** Short exercise **
Write out the listing word for word, from its first line up to and including the line with "should pyautogui.click(x=158, y=239).".

══ Records ══

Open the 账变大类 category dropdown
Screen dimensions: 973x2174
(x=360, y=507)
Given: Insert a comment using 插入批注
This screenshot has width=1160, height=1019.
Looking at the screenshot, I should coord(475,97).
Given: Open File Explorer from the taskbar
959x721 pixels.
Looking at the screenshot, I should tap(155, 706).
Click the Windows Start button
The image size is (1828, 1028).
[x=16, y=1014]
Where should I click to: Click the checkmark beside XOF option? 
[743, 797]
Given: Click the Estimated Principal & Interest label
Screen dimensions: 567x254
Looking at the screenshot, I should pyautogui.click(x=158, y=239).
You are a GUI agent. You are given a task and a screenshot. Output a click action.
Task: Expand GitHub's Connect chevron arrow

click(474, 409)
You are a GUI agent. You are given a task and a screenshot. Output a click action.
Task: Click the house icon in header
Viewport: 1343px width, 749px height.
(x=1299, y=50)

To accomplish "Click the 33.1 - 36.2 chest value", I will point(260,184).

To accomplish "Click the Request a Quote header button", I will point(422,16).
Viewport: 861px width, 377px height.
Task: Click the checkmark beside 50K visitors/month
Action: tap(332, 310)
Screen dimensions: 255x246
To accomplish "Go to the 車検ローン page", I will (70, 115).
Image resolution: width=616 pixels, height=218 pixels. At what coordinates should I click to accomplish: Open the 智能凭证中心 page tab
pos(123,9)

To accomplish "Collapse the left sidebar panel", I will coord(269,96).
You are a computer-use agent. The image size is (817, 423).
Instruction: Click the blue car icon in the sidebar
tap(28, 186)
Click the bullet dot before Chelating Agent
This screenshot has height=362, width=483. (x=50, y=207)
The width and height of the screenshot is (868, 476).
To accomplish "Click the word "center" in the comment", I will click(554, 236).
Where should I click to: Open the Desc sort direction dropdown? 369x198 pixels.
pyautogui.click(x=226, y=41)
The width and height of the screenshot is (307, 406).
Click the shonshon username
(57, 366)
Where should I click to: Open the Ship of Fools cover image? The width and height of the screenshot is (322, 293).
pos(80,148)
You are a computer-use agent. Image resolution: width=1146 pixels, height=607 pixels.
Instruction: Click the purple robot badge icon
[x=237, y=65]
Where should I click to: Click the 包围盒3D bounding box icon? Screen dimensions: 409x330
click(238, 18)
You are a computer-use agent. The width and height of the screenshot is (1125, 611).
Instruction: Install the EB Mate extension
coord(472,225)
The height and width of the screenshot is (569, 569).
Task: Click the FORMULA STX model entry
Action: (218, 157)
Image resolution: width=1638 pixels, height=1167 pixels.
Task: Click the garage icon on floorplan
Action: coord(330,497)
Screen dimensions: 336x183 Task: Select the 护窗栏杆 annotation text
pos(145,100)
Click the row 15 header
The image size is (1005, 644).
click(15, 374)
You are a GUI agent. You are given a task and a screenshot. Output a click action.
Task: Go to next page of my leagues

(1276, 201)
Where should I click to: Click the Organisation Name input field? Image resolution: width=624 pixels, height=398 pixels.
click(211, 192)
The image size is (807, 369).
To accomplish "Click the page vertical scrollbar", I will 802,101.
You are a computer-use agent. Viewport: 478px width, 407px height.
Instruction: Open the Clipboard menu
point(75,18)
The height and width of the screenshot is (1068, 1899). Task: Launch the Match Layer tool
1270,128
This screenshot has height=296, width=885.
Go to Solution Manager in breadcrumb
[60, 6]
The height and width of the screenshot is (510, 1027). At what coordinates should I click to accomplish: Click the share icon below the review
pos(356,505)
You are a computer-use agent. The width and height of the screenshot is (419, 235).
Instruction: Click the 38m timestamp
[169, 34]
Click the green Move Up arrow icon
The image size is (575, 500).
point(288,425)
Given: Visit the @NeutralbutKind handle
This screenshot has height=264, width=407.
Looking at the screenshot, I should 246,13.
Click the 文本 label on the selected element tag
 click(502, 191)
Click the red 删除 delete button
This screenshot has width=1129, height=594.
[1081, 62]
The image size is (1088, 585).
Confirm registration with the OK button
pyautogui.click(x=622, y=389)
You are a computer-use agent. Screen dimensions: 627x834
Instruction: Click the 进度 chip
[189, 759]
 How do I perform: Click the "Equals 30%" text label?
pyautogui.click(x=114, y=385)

═══

** Problem solution **
Open the 账变大类 category dropdown
Screen dimensions: 973x2174
(x=360, y=507)
Given: Insert a comment using 插入批注
This screenshot has width=1160, height=1019.
Looking at the screenshot, I should coord(475,97).
Given: Open File Explorer from the taskbar
959x721 pixels.
Looking at the screenshot, I should tap(155, 706).
Click the Windows Start button
The image size is (1828, 1028).
[x=16, y=1014]
Where should I click to: Click the checkmark beside XOF option? 
[743, 797]
Given: Click the Estimated Principal & Interest label
Screen dimensions: 567x254
Looking at the screenshot, I should pyautogui.click(x=158, y=239).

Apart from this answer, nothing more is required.